DENVER (KDVR) — Preying on the elderly has become a lucrative business for criminals and now the United States Department of Justice is fighting international scam operations with an expansion of the Transnational Elder Fraud Strike Force.
The effort is not only successfully tracking scams and netting arrests, but also providing restitution for victims.
An attorney with the United States Attorney’s Office told FOX31 that even her own grandmother was targeted.
“She received a phone call saying that I was in jail that I had been arrested and that I needed money for bail immediately,” she said.
Another family member intervened and hung up the phone.
“She was absolutely beside herself when they did that thinking that she lost her one opportunity to help me,” the attorney said.
This is just one example of the trickery and high-pressure tactics used to get victims to provide money and personal financial information. Fraudsters will sometimes use personal information found online to make their victim believe they are familiar with a loved one.

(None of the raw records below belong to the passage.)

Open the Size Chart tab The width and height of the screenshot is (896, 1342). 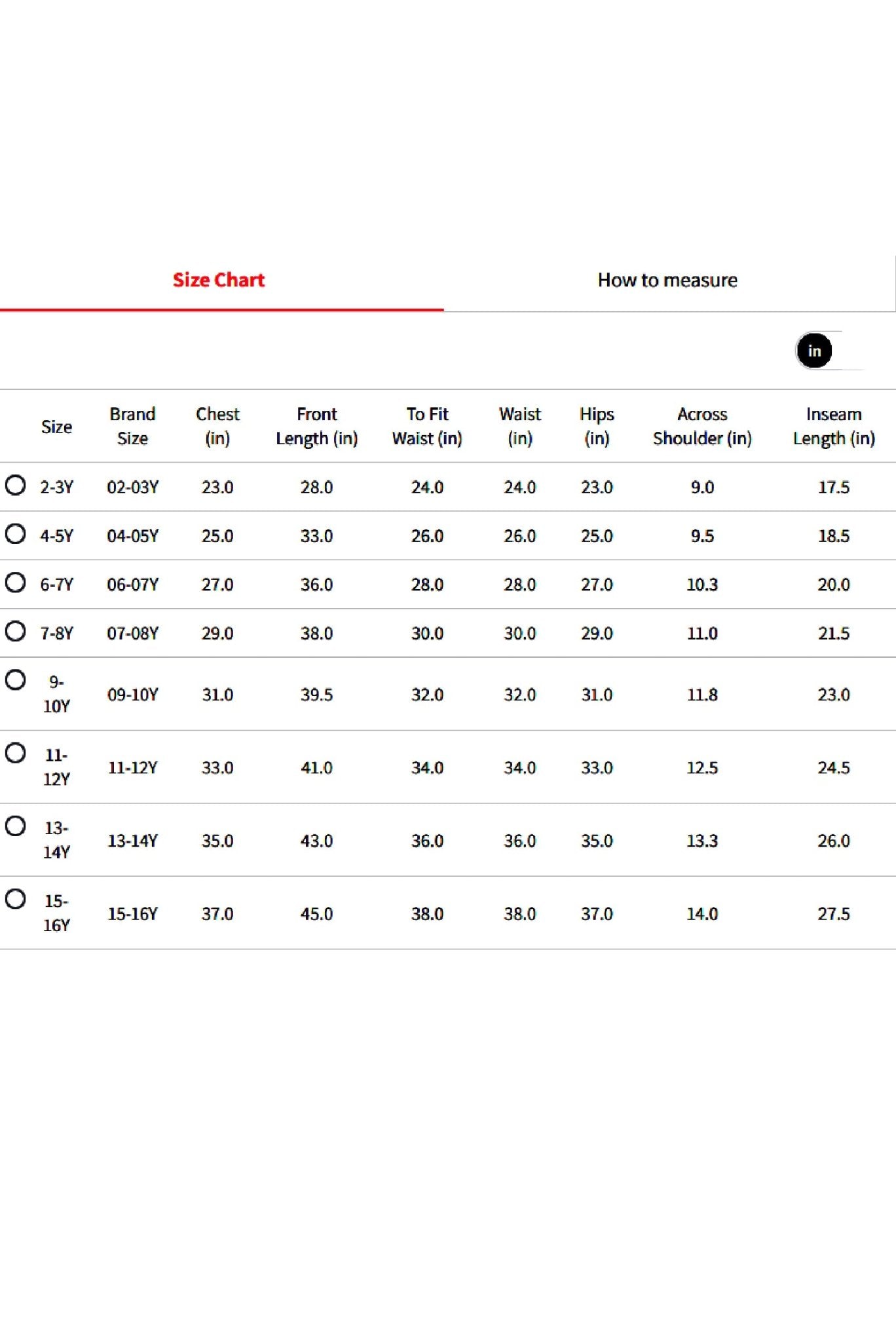pos(219,280)
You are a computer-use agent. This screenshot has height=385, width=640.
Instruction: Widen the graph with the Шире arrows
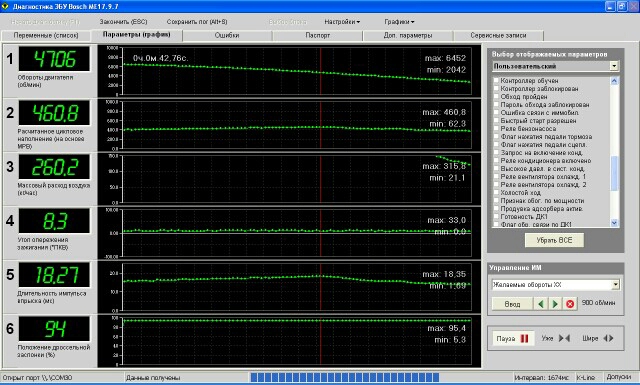pyautogui.click(x=608, y=338)
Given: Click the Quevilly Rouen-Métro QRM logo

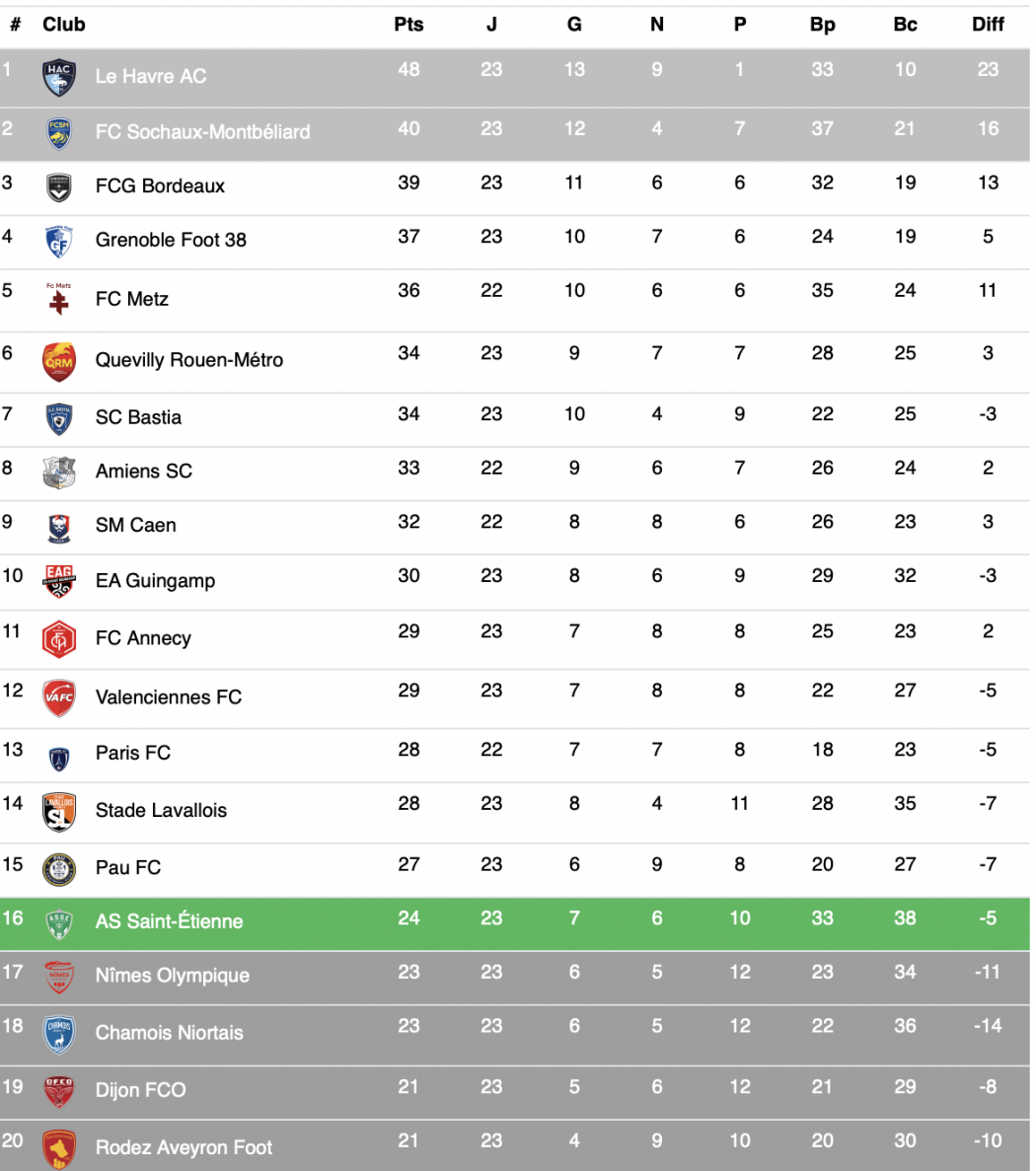Looking at the screenshot, I should coord(59,362).
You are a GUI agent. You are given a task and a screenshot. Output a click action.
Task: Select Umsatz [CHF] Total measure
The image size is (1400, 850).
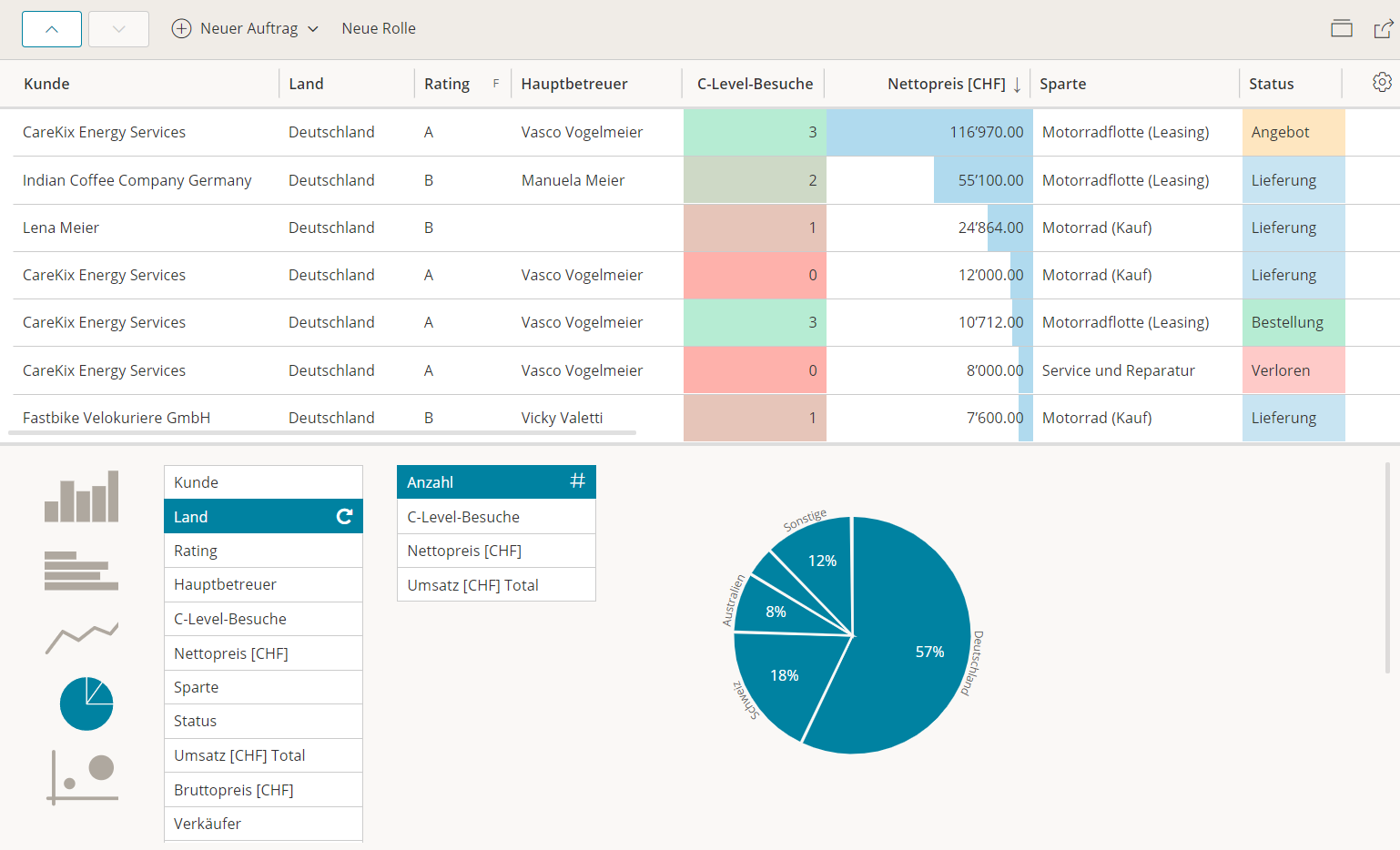pyautogui.click(x=496, y=585)
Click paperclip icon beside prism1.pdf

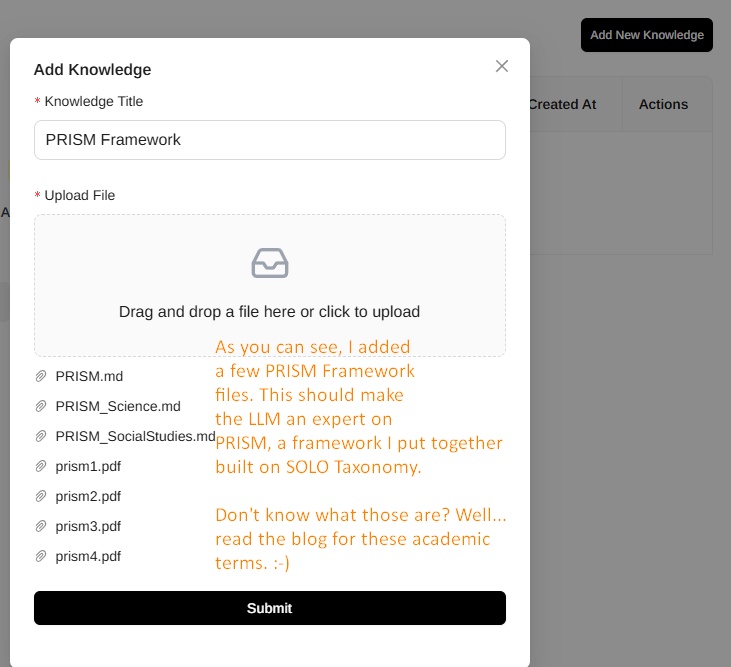coord(41,466)
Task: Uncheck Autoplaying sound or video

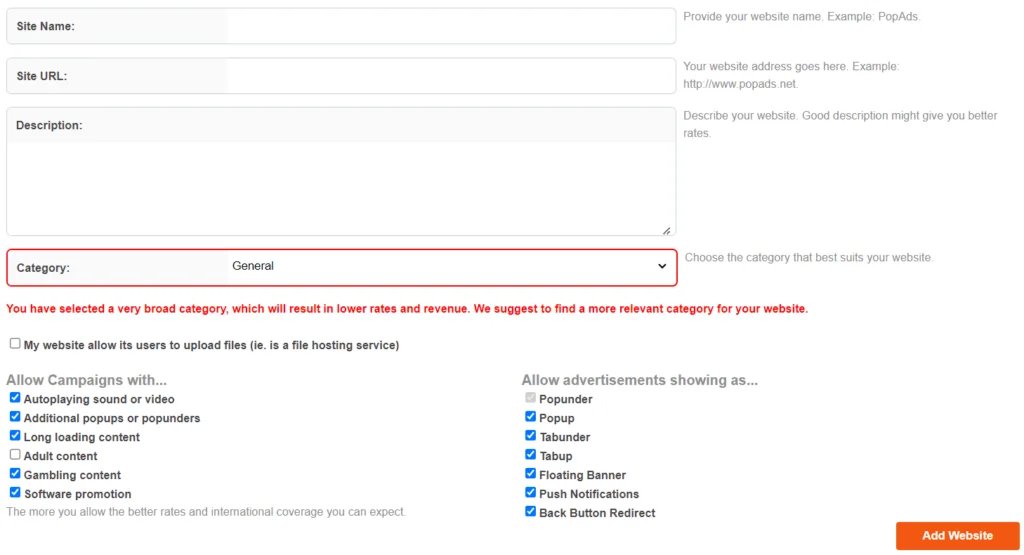Action: [x=15, y=398]
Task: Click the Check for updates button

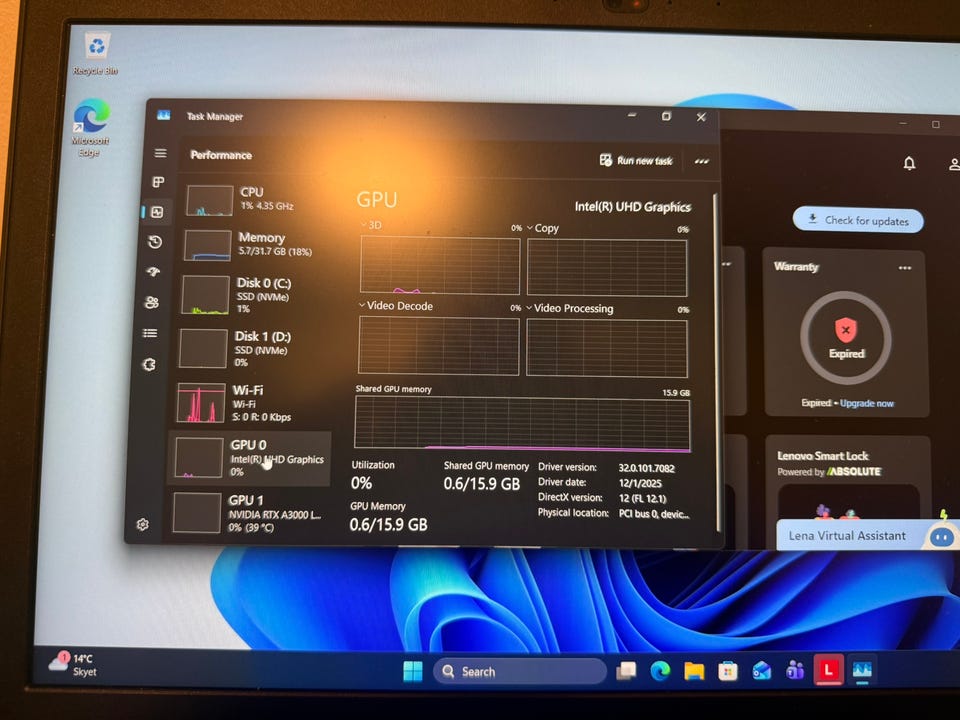Action: click(x=858, y=220)
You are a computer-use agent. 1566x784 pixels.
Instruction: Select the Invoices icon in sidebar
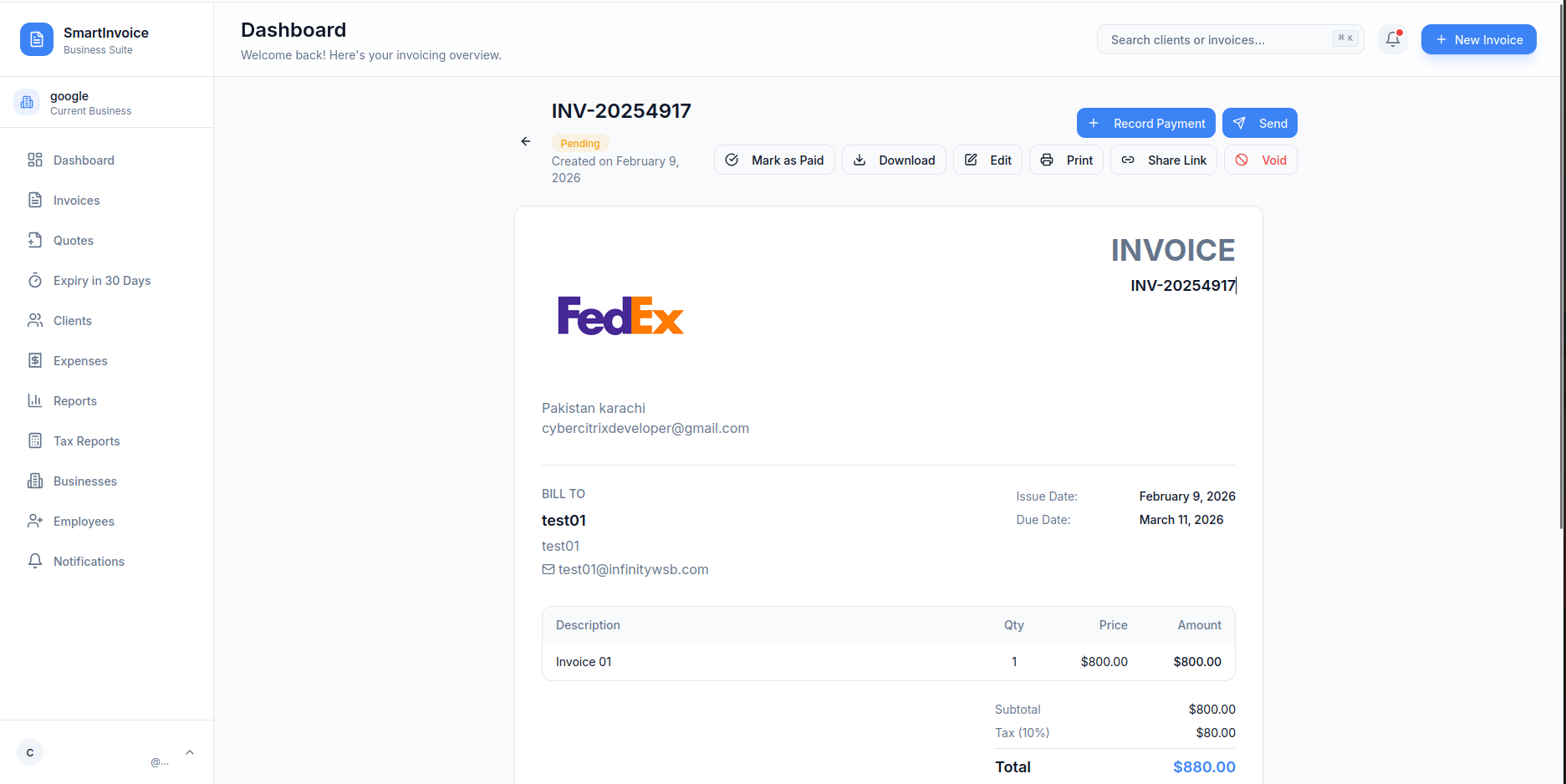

How DOJ is handling scammers, helping victims
Over the past year, the DOJ and its law enforcement partners pursued 260 cases involving more than 600 defendants.
An Estes Park case yielded the arrest of two people running a lottery scam.
First Assistant United States Attorney Matthew Kirsch told FOX31, “the scam involved many of the classic techniques, late-night telephone calls to try to create pressure, some of the scammers even showed up at the victim’s house at night posing as FBI agents.”
A restitution order was obtained in the case for approximately $880,000, the amount of money the victim had sent to the scammers.
The Justice Department was able to extradite the second defendant from Jamaica who was then convicted as well.
The DOJ also recovered $22,000 for an Arapahoe County resident, the victim of an investment loan scheme.
Between September 2021 and September 2022, approximately half a million people were notified that they are eligible for remission payments after falling victim to sweepstakes and astrology scams.
Kirsch advises taking a moment to consider any contact from an unknown person.
“Every single one of these scams works by the scammers attempting to create pressure and urgency on the victim, you can always take more time, you can always take time to think about what they’re saying,” he said.
What to do if you may have been scammed
Reporting scams is crucial in the effort to investigate criminal activity. Contact the National Elder Fraud Hotline: 1-833 FRAUD-11 (1-833-372-8311) and the Stop Fraud website.
Kirsch added that you never need to send money or give other financial information immediately in response to a request made over the phone by any agency.